Looking at the weather app on his phone, the temperature read 102 in red. Funnily enough, he enjoyed the blistering heat nearly as much as the blissfully cold environs of the coffee house.

It had been a cleansing afternoon.

Words exchanged, steam released.

He provided a sounding board, his pal equally amenable ... he hoped.

"The scary thing is everything that was left out," he thought wearily as he got into his stifling car, reflecting on the biting tome that he had just written -- so heavy with angst. "To be continued, I guess."

He fired up the ol' reliable, the AC immediately kicking in. Wincing while alternating hands on the sizzling steering wheel and making a three-point turn -- with a wave of acknowledgment to the patient biker, who nodded amicably in courteous reciprocation -- he powered the car forward and steered toward home.

Buzzing from the pair of 20 oz. iced lattes now unobstructively coursing their way, he turned the volume up on the classic rock radio station as he weaved in, out and around the late-afternoon rush hour traffic.

Van Halen's "Jump."

Right song. Right time.

He turned the volume up, mouthing the lyrics under his breath while merging effortlessly onto the jam-packed interstate.

As he drove, he felt as if it might be getting darker. Removing his sunglasses, he saw that it was.

"Oh my God!" She had written earlier. "All of a sudden, like tornado force winds and rain! Breaking things off the trees and stuff. Yikes."

He was amusingly envious then. Now realizing the possibility of his own biggin' comin', he felt a little adrenaline take over. As if to oblige the darkening skies, "Jump" faded out.

Fade In: "Carry On Wayward Son."

As the skies darkened, his spirits lightened, with the piano doing its job unfailingly. It wasn't yet cold enough in the car for the goosebumps.

Having pulled to a stop at a light, a minivan pulled alongside. As he glanced over, he noticed her.

She in her 40's or so. 

He, not quite. 

As he mouthed the words to Kansas, he realized she was doing the same, with the force of her AC blowing her dark blonde hair back.

Though my eyes could see I still was a blind man
Though my mind could think I still was a mad man
I hear the voices when I'm dreaming
I can hear them say!

Laughing to himself as he watched her, they both continued:

Carry on my wayward son
There'll be peace when you are done

She looked over, met his eyes and her own recognition set in. Smiling brilliantly and bobbing her head, she patted the steering wheel in rhythm, and they capped it off to each other:

Lay your weary head to rest
Don't you cry no more!

The light changed. They turned in opposite directions without a wave. 

Two paths that fleetingly crossed.

Two paths that will never cross again.

His path took him headlong into a sky that thrillingly began to reveal a deep, dark blue as he approached home. The wind kicked up several notches, the traffic signals blowing threateningly back and forth. A tornado of leaves and twigs circulating with force as heavy gray-black clouds coiled and recoiled with menace.

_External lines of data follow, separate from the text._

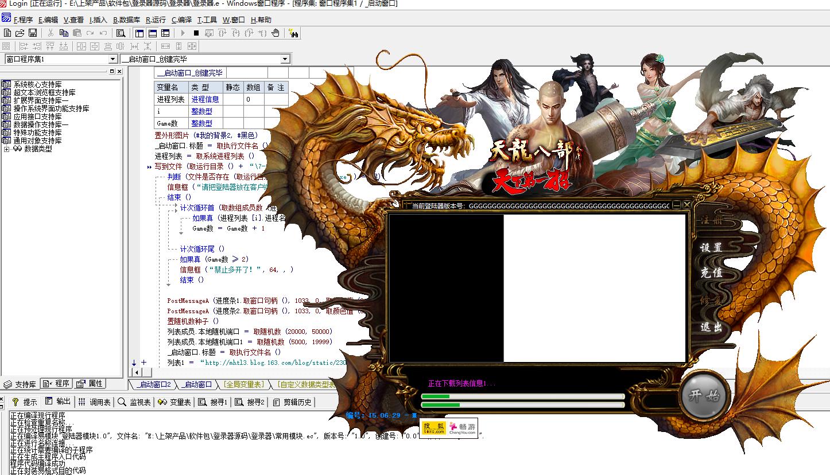Click the find-in-document magnifier toolbar icon
830x475 pixels.
point(121,33)
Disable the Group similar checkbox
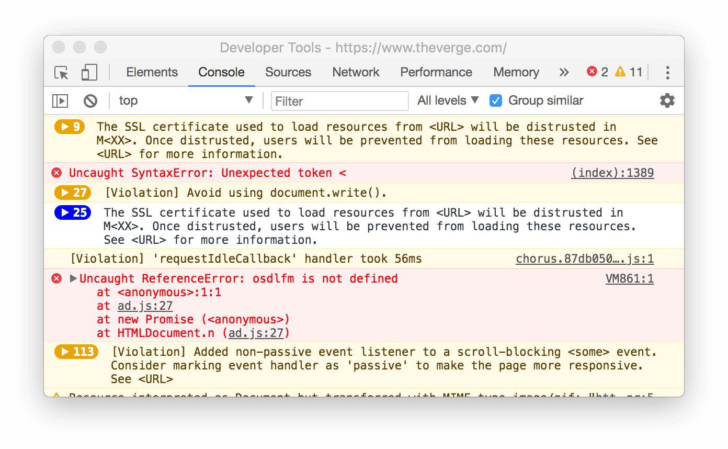The height and width of the screenshot is (449, 728). point(495,100)
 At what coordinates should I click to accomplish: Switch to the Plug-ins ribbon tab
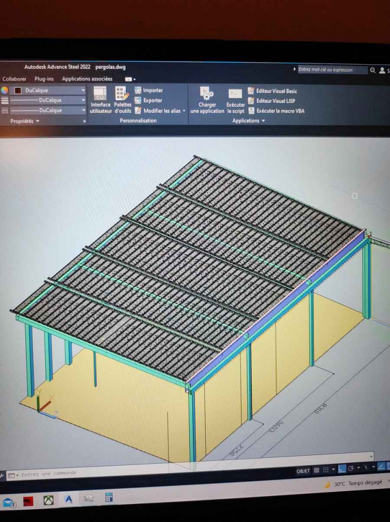(44, 79)
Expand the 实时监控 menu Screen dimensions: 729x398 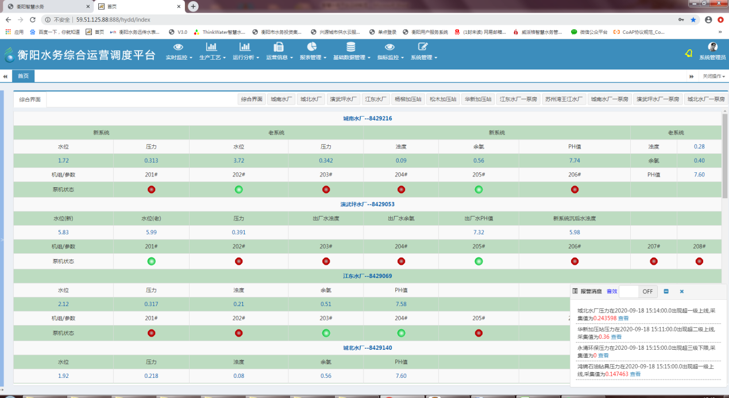coord(179,51)
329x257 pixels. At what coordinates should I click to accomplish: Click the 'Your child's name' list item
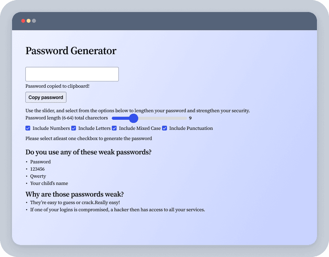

"I'll be damned," he thought as he turned into his parking lot. He dodged a number of flying branches and fought to keep his balance in the gusting wind as he rescued his mail and opened the door to his apartment.

He put his bag and mail down and went to the refrigerator. 

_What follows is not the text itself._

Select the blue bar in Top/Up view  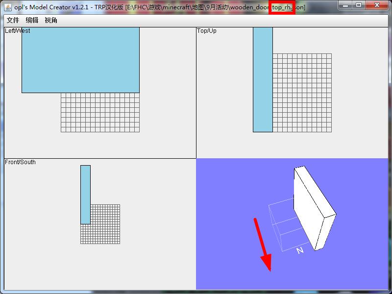tap(263, 79)
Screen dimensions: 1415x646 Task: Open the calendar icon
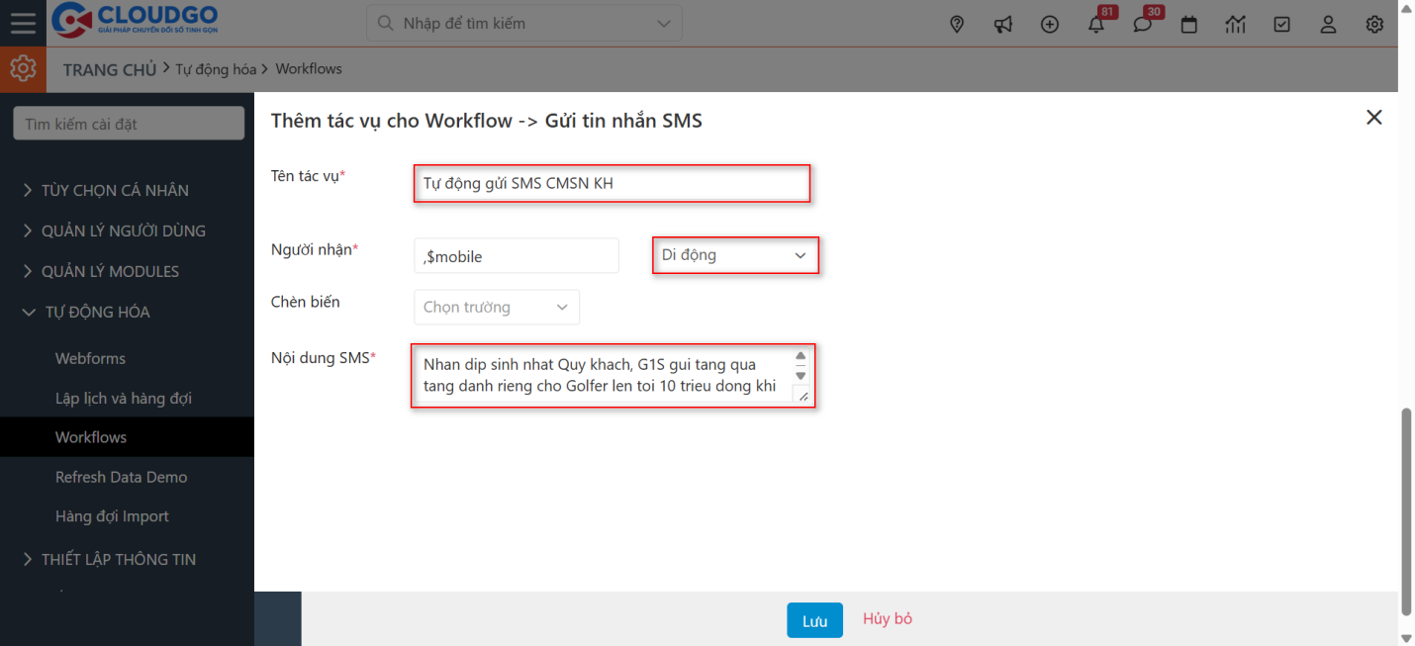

Grabbed a cold Summer Shandy.

Popped the top.

And made a beeline for his patio out back.

He sat outside, watching the dark clouds swirl and the canopy of trees over his head bow and sway, while the lights flickered inside as the power fought to stay on.

The weather app on his phone showed that he was on the fringe of a bloated, deep red mass that drifted east, large enough to connect him to those he knows up north.

Enough to be out of danger.

Enough to enjoy.

He sat and let his weary head rest, feeling the temperature drop refreshingly by the second, the scent of rain in the air.

And as a bolt of lightning flashed and the ominous rumble of approaching thunder followed, he closed his eyes and drifted with the wind.

"Don't you cry no more," he thought acquiescently, as he took a pull of his brew and the first ice-cold raindrops began to fall.